=== What to produce ===
Every line in the data below that includes "computer" belongs in the answer, copied as it stands.

—————

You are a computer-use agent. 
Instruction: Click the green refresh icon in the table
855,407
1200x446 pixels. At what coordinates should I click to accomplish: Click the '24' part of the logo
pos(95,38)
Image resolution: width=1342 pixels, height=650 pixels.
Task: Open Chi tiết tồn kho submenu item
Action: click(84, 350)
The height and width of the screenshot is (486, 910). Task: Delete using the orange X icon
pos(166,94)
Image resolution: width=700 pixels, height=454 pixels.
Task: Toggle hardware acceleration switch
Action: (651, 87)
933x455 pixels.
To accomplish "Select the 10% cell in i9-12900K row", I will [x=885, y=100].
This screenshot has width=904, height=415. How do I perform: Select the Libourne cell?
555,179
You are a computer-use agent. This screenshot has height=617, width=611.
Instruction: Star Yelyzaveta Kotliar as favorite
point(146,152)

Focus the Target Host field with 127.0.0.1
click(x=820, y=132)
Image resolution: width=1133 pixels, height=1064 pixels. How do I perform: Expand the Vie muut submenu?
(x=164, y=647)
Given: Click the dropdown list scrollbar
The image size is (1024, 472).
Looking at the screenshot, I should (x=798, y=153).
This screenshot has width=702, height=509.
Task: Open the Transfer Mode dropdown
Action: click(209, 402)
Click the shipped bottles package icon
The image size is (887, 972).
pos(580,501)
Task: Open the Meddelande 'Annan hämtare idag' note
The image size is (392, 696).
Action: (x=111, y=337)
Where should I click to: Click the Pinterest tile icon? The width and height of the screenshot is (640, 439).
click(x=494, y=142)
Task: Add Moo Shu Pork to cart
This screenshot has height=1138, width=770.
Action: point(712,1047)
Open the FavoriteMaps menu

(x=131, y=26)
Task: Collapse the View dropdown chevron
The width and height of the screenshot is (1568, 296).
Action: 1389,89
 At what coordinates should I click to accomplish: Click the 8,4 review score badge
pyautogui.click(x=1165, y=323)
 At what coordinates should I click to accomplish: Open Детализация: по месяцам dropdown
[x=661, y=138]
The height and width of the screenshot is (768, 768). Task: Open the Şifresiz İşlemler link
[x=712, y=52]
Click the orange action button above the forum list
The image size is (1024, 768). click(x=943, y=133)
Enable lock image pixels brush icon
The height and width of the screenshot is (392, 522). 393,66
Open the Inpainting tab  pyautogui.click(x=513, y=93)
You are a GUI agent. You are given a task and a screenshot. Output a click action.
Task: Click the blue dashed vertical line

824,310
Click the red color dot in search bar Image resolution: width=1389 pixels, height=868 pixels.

—————

=== Response to this exercise ===
You are a computer-use agent. 
You are a computer-use agent. This screenshot has height=617, width=611.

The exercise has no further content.